Quick Links

Re: Initial Schema Sync for Logical Replication

From:	Masahiko Sawada <sawada(dot)mshk(at)gmail(dot)com>
To:	"Kumar, Sachin" <ssetiya(at)amazon(dot)com>
Cc:	Amit Kapila <amit(dot)kapila16(at)gmail(dot)com>, "pgsql-hackers(at)lists(dot)postgresql(dot)org" <pgsql-hackers(at)lists(dot)postgresql(dot)org>
Subject:	Re: Initial Schema Sync for Logical Replication
Date:	2023-04-03 15:15:29
Message-ID:	CAD21AoA8aBPGZ0Zd=M0qiYD1iRaACdonBy+foJTfhq_7sRCH1Q@mail.gmail.com
Views:	Raw Message \| Whole Thread \| Download mbox \| Resend email
Thread:
Lists:	pgsql-hackers

On Mon, Apr 3, 2023 at 3:54 PM Kumar, Sachin <ssetiya(at)amazon(dot)com> wrote:
>
>
>
> > -----Original Message-----
> > From: Masahiko Sawada <sawada(dot)mshk(at)gmail(dot)com>
> > > > I was thinking each TableSync process will call pg_dump --table,
> > > > This way if we have N tableSync process, we can have N pg_dump --
> > table=table_name called in parallel.
> > > > In fact we can use --schema-only to get schema and then let COPY
> > > > take care of data syncing . We will use same snapshot for pg_dump as well
> > as COPY table.
> > >
> > > How can we postpone creating the pg_subscription_rel entries until the
> > > tablesync worker starts and does the schema sync?
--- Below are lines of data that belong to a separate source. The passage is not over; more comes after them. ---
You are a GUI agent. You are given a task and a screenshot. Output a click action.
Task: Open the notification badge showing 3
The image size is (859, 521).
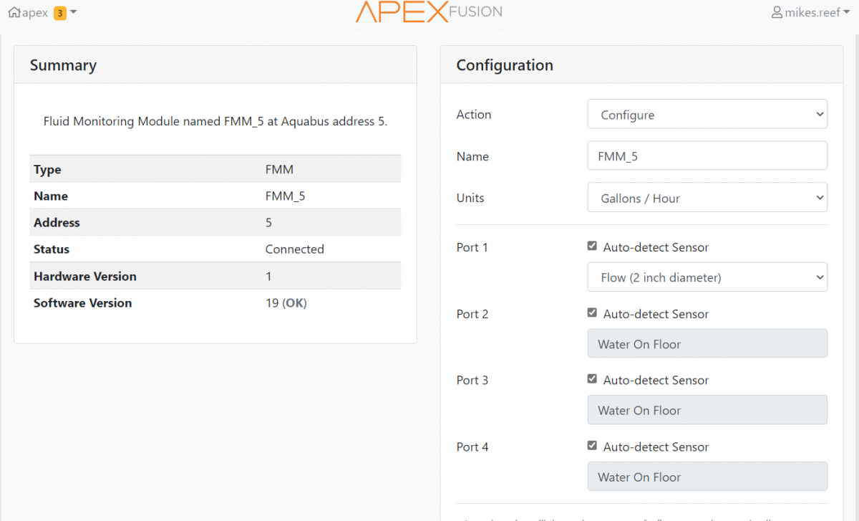click(x=60, y=13)
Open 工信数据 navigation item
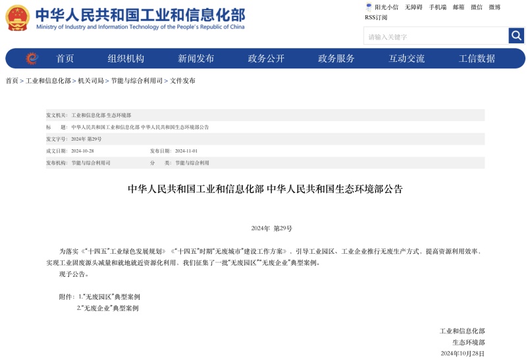Viewport: 532px width, 363px height. [x=477, y=59]
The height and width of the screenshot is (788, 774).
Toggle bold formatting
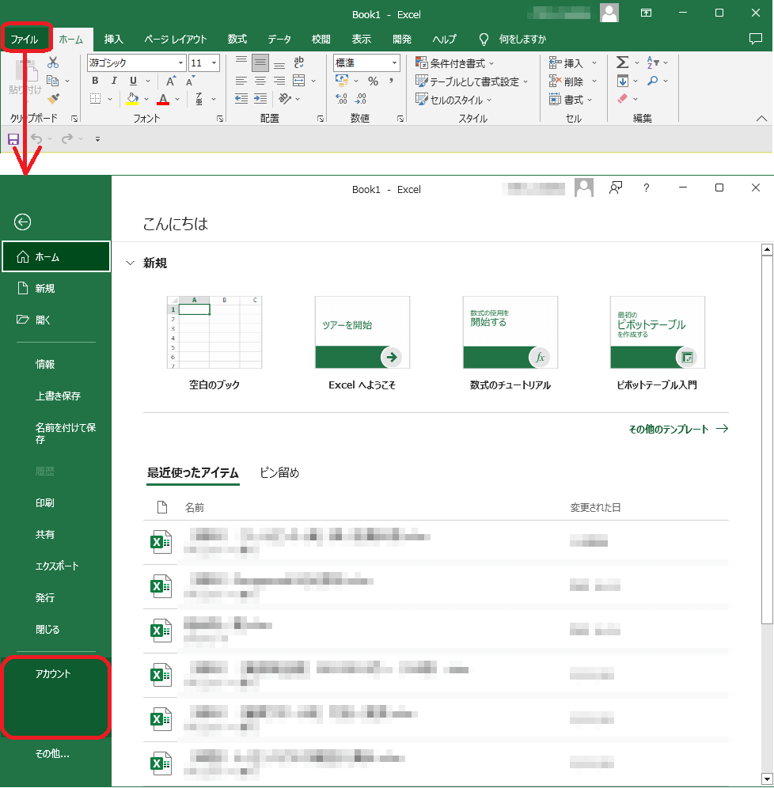click(x=96, y=81)
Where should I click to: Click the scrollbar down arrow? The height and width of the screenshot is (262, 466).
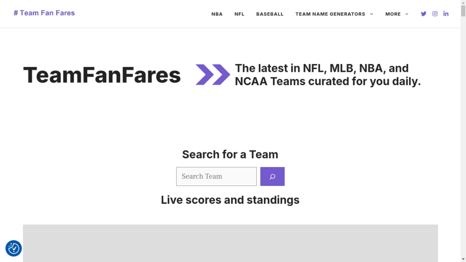click(x=463, y=258)
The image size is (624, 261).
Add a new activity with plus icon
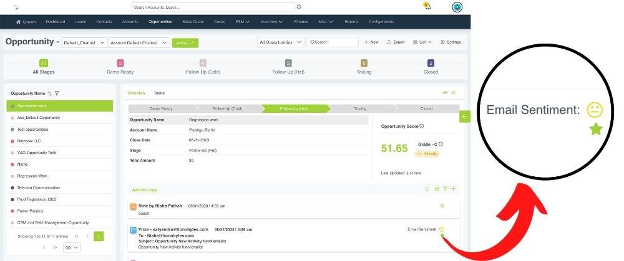click(454, 189)
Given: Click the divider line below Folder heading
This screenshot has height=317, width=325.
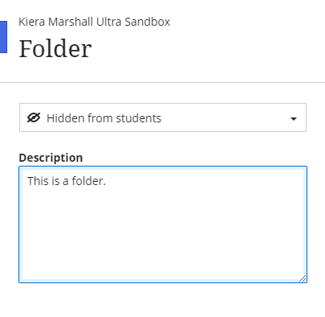Looking at the screenshot, I should [x=162, y=83].
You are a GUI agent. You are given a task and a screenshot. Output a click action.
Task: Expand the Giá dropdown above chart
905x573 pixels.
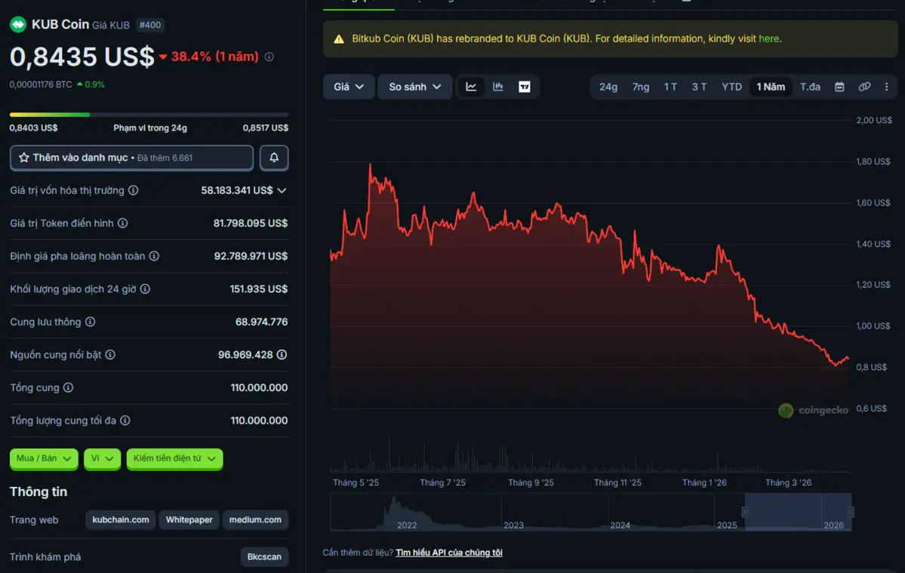(349, 87)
I think that since
> > > pg_subscription_rel entry needs the table OID, we need either to do
> > > the schema sync before creating the entry (i.e, during CREATE
> > > SUBSCRIPTION) or to postpone creating entries as Amit proposed[1]. The
> > > apply worker needs the information of tables to sync in order to
> > > launch the tablesync workers, but it needs to create the table schema
> > > to get that information.
> >
> > For the above reason, I think that step 6 of the initial proposal won't work.
> >
> > If we can have the tablesync worker create an entry of pg_subscription_rel after
> > creating the table, it may give us the flexibility to perform the initial sync. One
> > idea is that we add a relname field to pg_subscription_rel so that we can create
> > entries with relname instead of OID if the table is not created yet. Once the
> > table is created, we clear the relname field and set the OID of the table instead.
> > It's not an ideal solution but we might make it simpler later.
> >
> > Assuming that it's feasible, I'm considering another approach for the initial sync
> > in order to address the concurrent DDLs.
> >
> > The basic idea is to somewhat follow how pg_dump/restore to dump/restore
> > the database data. We divide the synchronization phase (including both schema
> > and data) up into three phases: pre-data, table-data, post-data. These mostly
> > follow the --section option of pg_dump.
> >
> > 1. The backend process performing CREATE SUBSCRIPTION creates the
> > subscription but doesn't create pg_subscription_rel entries yet.
> >
> > 2. Before starting the streaming, the apply worker fetches the table list from the
> > publisher, create pg_subscription_rel entries for them, and dumps+restores
> > database objects that tables could depend on but don't depend on tables such as
> > TYPE, OPERATOR, ACCESS METHOD etc (i.e.
> > pre-data).
>
> We will not have slot starting snapshot, So somehow we have to get a new snapshot
> And skip all the wal_log between starting of slot and snapshot creation lsn ? .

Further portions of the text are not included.